Repeat the material from the line that has "At what coordinates should I click to accomplish: Click help" through the end of the material, replacing "emoji" with "emoticon" and leaving everything else unchanged.

═════ Records for the task

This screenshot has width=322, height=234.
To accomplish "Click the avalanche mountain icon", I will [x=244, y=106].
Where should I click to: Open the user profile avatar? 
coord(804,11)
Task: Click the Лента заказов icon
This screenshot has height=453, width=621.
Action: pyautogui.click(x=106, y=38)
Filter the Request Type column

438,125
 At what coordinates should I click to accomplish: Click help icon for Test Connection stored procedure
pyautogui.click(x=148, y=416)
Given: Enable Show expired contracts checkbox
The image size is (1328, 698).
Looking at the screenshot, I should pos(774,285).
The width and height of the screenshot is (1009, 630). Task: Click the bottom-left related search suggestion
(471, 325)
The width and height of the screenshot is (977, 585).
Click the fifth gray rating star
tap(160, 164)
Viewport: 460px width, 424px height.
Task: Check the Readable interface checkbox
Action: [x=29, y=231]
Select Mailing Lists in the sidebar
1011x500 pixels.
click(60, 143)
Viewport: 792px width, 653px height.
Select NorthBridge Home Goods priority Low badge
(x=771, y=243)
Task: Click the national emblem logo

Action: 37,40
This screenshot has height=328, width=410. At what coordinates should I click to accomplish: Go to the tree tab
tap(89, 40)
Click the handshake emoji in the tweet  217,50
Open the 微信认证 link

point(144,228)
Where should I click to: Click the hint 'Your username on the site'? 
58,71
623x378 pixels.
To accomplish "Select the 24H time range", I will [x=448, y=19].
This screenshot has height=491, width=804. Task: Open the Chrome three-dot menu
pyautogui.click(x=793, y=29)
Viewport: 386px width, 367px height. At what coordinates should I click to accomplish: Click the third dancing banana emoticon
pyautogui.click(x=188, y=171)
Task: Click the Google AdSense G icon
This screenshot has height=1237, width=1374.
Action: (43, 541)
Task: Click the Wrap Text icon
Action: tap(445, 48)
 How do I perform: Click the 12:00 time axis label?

══════════

*Expected output*.
 At what coordinates should I click to accomplish: Click help icon for Test Connection stored procedure
pyautogui.click(x=148, y=416)
Given: Enable Show expired contracts checkbox
The image size is (1328, 698).
Looking at the screenshot, I should pos(774,285).
The width and height of the screenshot is (1009, 630). Task: Click the bottom-left related search suggestion
(471, 325)
The width and height of the screenshot is (977, 585).
Click the fifth gray rating star
tap(160, 164)
Viewport: 460px width, 424px height.
Task: Check the Readable interface checkbox
Action: [x=29, y=231]
Select Mailing Lists in the sidebar
1011x500 pixels.
click(60, 143)
Viewport: 792px width, 653px height.
Select NorthBridge Home Goods priority Low badge
(x=771, y=243)
Task: Click the national emblem logo

Action: 37,40
This screenshot has height=328, width=410. At what coordinates should I click to accomplish: Go to the tree tab
tap(89, 40)
Click the handshake emoticon in the tweet  217,50
Open the 微信认证 link

point(144,228)
Where should I click to: Click the hint 'Your username on the site'? 
58,71
623x378 pixels.
To accomplish "Select the 24H time range", I will [x=448, y=19].
This screenshot has height=491, width=804. Task: Open the Chrome three-dot menu
pyautogui.click(x=793, y=29)
Viewport: 386px width, 367px height. At what coordinates should I click to accomplish: Click the third dancing banana emoticon
pyautogui.click(x=188, y=171)
Task: Click the Google AdSense G icon
This screenshot has height=1237, width=1374.
Action: (43, 541)
Task: Click the Wrap Text icon
Action: tap(445, 48)
 How do I perform: Click the 12:00 time axis label?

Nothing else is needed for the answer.